Tıpkı LXC gibi rkt de merkezi bir arka plan programı kullanmaz. Bu nedenle, bireysel konteyner düzeyinde konteynerleriniz üzerinde daha ayrıntılı kontrol sağlar. Ancak Docker’ın aksine bunlar uçtan uca eksiksiz çözümler değildir. Diğer teknolojilerle birlikte veya Docker sisteminin belirli bileşenlerinin yerine kullanılır.
4. Podman
Podman, Docker motoru ile aynı rolü üstlenen açık kaynaklı bir konteyner motorudur. Ancak aralarındaki fark çalışma şekilleridir. Rkt ve LXC gibi, Podman’ın da merkezi bir daemon’u yoktur, ancak Docker, tüm konteynerleri yönetmek için bir daemon kullanan istemci / sunucu modelini izler.

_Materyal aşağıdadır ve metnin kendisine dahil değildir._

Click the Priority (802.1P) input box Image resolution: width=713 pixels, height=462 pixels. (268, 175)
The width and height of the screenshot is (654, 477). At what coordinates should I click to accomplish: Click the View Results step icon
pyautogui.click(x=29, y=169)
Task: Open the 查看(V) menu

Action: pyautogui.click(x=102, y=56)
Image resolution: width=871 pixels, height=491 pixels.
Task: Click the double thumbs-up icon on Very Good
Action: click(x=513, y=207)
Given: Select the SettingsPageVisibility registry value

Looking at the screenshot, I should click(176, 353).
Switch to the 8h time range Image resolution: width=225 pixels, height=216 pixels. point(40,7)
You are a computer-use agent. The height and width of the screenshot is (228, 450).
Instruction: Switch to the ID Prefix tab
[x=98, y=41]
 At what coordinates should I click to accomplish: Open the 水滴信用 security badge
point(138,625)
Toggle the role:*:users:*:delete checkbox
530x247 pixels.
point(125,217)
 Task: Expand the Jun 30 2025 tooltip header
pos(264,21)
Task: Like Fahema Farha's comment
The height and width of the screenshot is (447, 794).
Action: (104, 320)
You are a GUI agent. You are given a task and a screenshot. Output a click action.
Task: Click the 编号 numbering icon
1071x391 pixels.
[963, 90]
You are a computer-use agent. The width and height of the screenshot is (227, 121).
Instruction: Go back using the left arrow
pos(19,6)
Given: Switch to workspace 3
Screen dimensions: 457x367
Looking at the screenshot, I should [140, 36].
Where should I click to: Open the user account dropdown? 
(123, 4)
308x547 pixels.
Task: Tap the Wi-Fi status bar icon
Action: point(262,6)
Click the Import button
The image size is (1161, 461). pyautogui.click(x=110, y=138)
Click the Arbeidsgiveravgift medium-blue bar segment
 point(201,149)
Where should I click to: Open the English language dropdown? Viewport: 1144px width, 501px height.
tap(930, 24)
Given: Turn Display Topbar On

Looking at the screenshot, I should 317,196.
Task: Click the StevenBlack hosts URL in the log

Docker’da daemon çökerse, konteynerler üzerindeki kontrolü de kaybedersiniz. Podman’da ise konteynerler kendi kendine yeten, tamamen izole edilmiş ortamlardır ve birbirlerinden bağımsız olarak yönetilebilir. Ayrıca Docker varsayılan olarak konteyner kullanıcısına root izni verirken, Podman’da root olmayan erişim standarttır. Tüm bu izolasyon ve kullanıcı ayrıcalığı özellikleri Podman’ı tasarım olarak daha güvenli hale getirir.
5. runC
runC, başlangıçta platform mimarisine gömülü olarak çalışan, düşük seviyeli bir Docker bileşeniydi. Ancak o zamandan beri bağımsız bir modüler araç olarak kullanıma sunuldu. Sürümün arkasındaki fikir, alternatif konteyner sistemlerinde hem Docker’ın bir parçası olarak hem de Docker’dan bağımsız olarak çalışabilen, standartlaştırılmış, birlikte çalışabilen bir konteyner çalışma zamanı sağlayarak konteynerlerin taşınabilirliğini geliştirmekti.
Bu yüzden de runC, belirli teknolojilere, donanıma veya bulut hizmet sağlayıcılarına güçlü bir şekilde bağlı kalmaktan kaçınmanıza yardımcı olabilir.
6. containerd
containerd temel olarak hem Linux hem de Windows tarafından desteklenen ve konteyner motoru ile konteyner çalışma zamanları arasında bir arayüz görevi gören bir daemon’dur. Basit API istekleri kullanarak görüntü aktarımı, konteyner yürütme, anlık görüntü işlevi ve belirli depolama işlemleri gibi konteyner yaşam döngülerini yönetmeyi kolaylaştıran soyutlanmış bir katman sağlar.
runC’ye benzer şekilde containerd de Docker sisteminin bağımsız bir açık kaynak projesi olarak ayrılmış bir başka temel yapı taşıdır.